#### Exercise objective:
Once the line containing "Viewport: 138px width, 245px height." is found, please copy it and all lines after it through the end of the records, exactly, leaving out pictures.

────────────────

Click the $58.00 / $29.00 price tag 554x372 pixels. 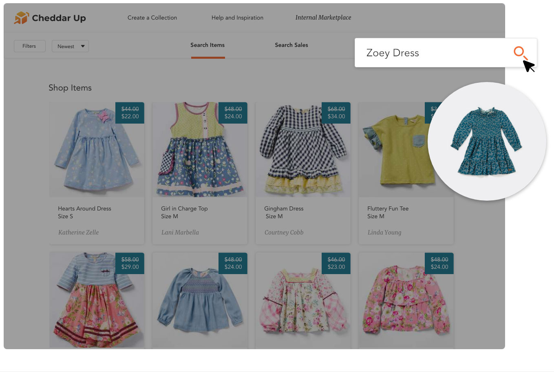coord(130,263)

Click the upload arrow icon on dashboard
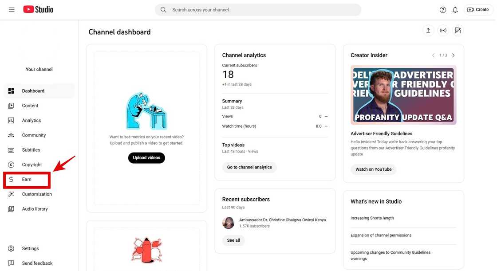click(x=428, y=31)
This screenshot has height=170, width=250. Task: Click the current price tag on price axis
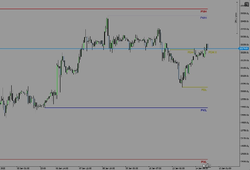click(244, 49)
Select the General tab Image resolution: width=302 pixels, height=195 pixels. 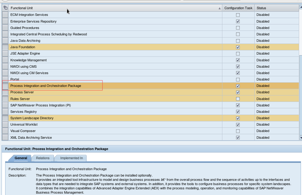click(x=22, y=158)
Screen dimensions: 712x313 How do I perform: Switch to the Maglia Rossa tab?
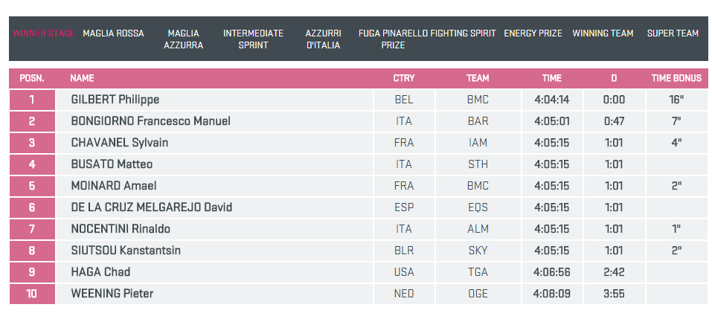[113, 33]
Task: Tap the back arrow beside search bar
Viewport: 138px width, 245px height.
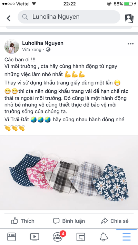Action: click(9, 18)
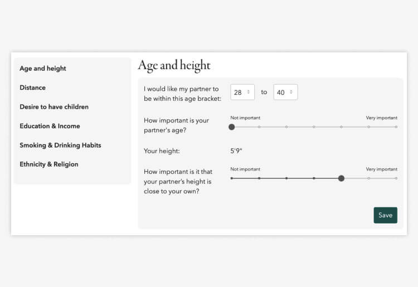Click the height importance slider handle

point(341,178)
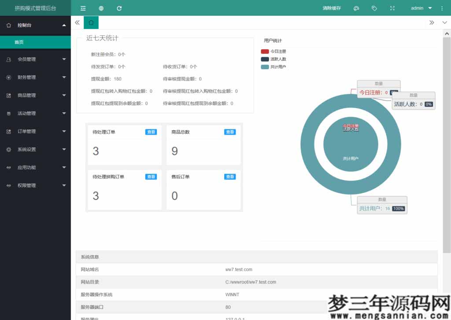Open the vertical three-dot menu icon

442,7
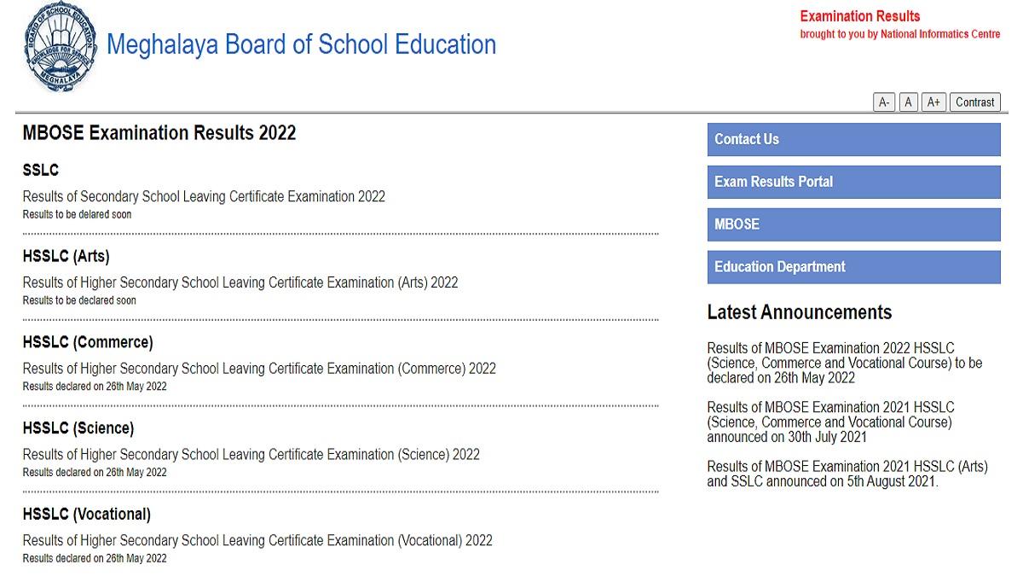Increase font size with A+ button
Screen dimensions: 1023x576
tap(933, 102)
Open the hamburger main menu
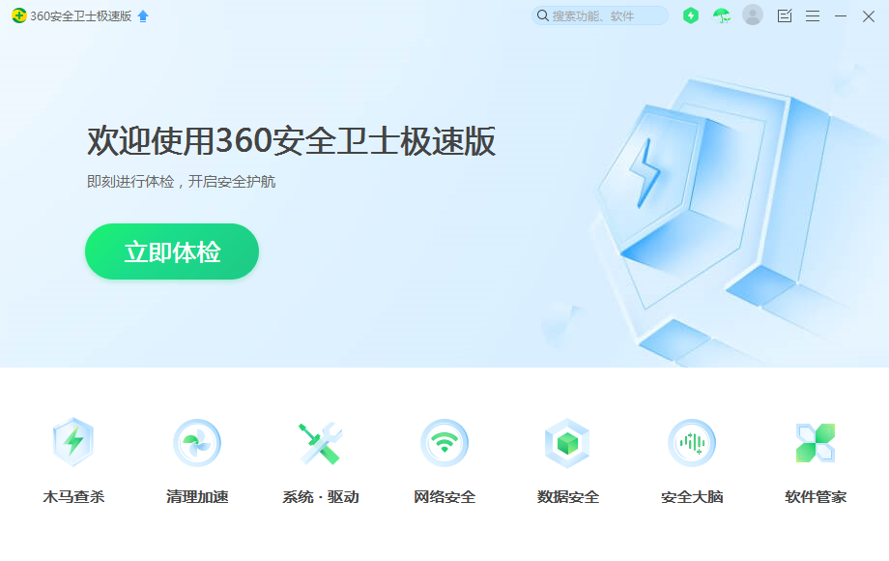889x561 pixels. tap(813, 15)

────────────────

#### Result:
Viewport: 138px width, 245px height.
Action: click(9, 18)
Click the height importance slider handle

point(341,178)
Open the vertical three-dot menu icon

442,7
Increase font size with A+ button
Screen dimensions: 1023x576
tap(933, 102)
Open the hamburger main menu
889x561 pixels. tap(813, 15)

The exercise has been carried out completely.